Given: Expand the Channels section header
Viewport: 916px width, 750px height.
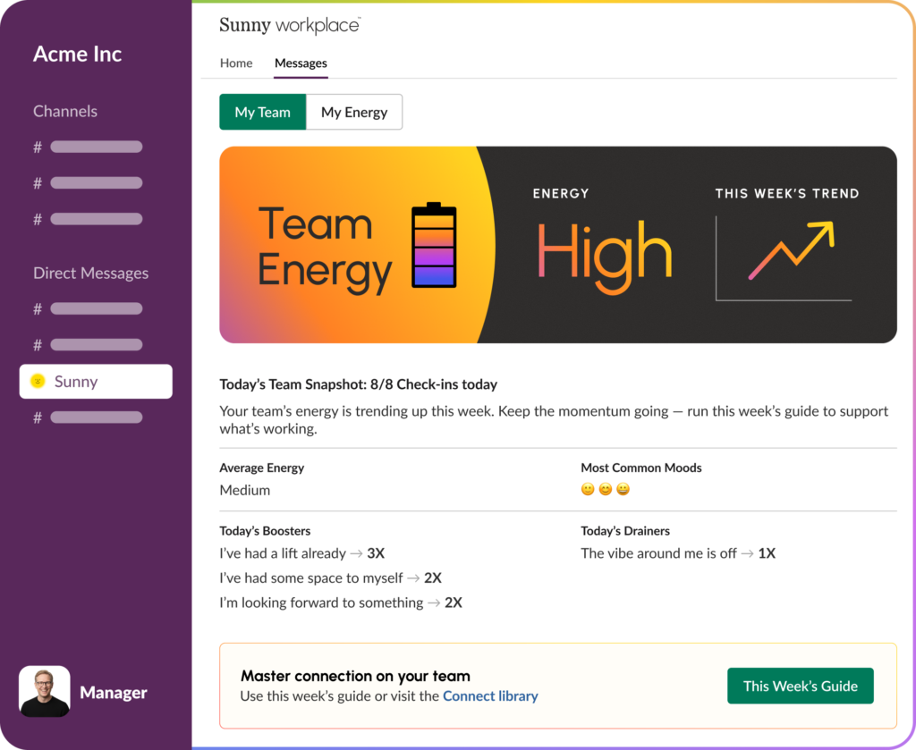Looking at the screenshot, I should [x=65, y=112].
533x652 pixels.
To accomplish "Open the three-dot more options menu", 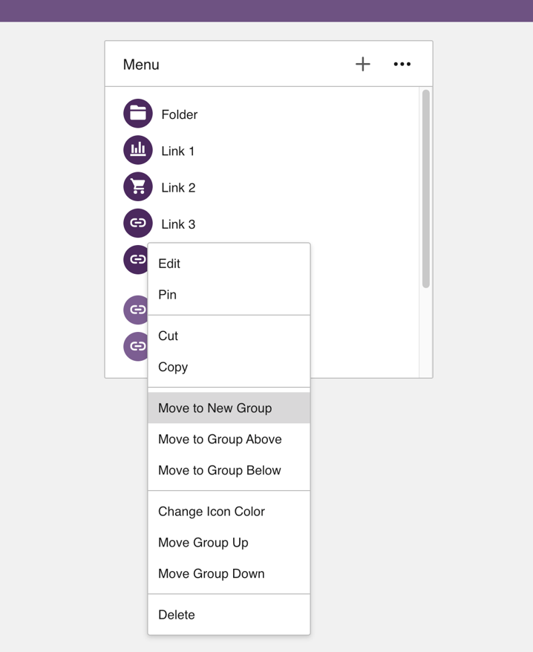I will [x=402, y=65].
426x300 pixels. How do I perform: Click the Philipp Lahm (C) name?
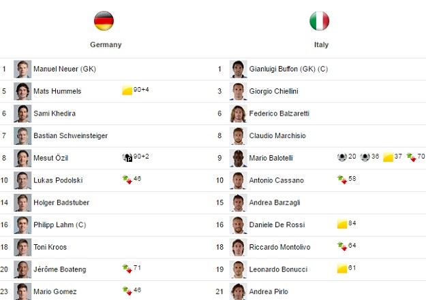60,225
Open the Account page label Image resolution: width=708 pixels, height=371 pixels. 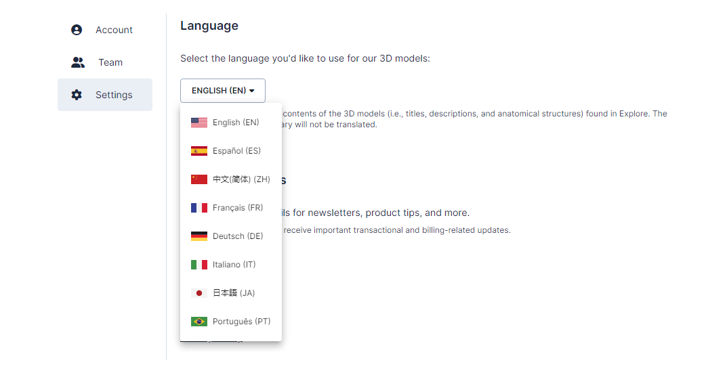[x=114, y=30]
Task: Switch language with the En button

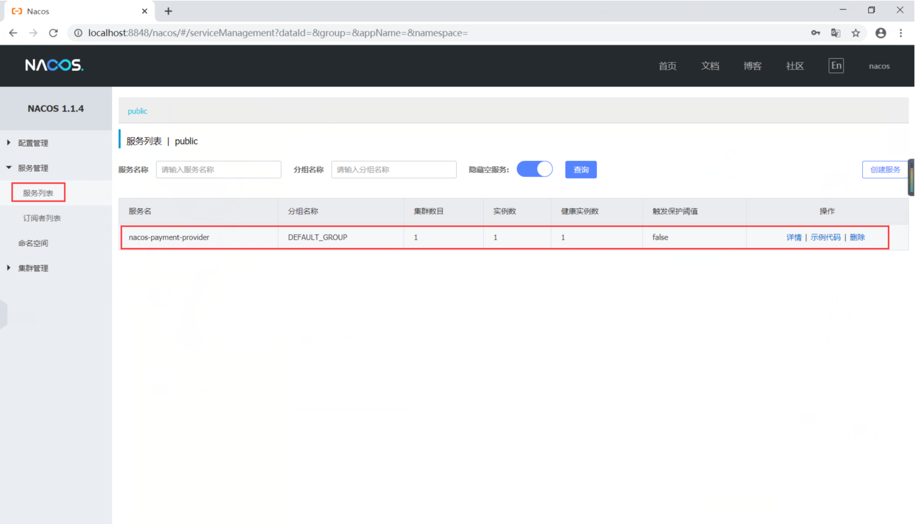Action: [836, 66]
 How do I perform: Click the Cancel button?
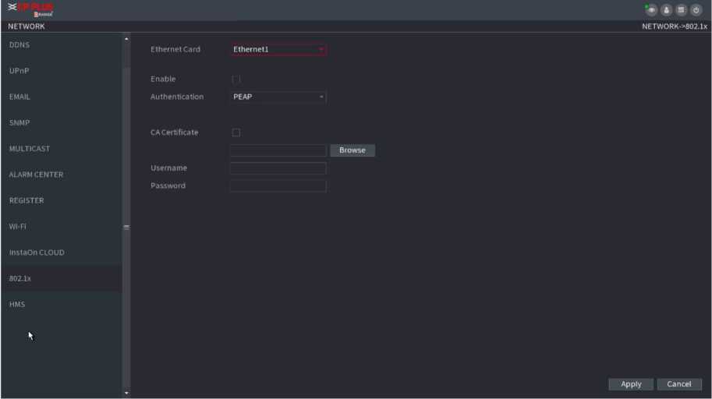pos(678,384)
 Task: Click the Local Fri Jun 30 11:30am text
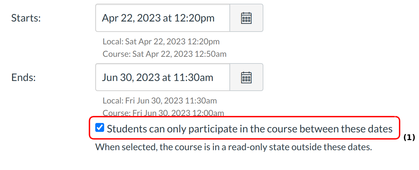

§ **Task description**
Output each line of the listing above, word for word, from the one holding "Task: Switch language with the En button" through the last line, both included; omit the pictures.

§ **Worked solution**
Task: Switch language with the En button

Action: [836, 66]
 How do I perform: Click the Cancel button?
pos(678,384)
 Task: Click the Local Fri Jun 30 11:30am text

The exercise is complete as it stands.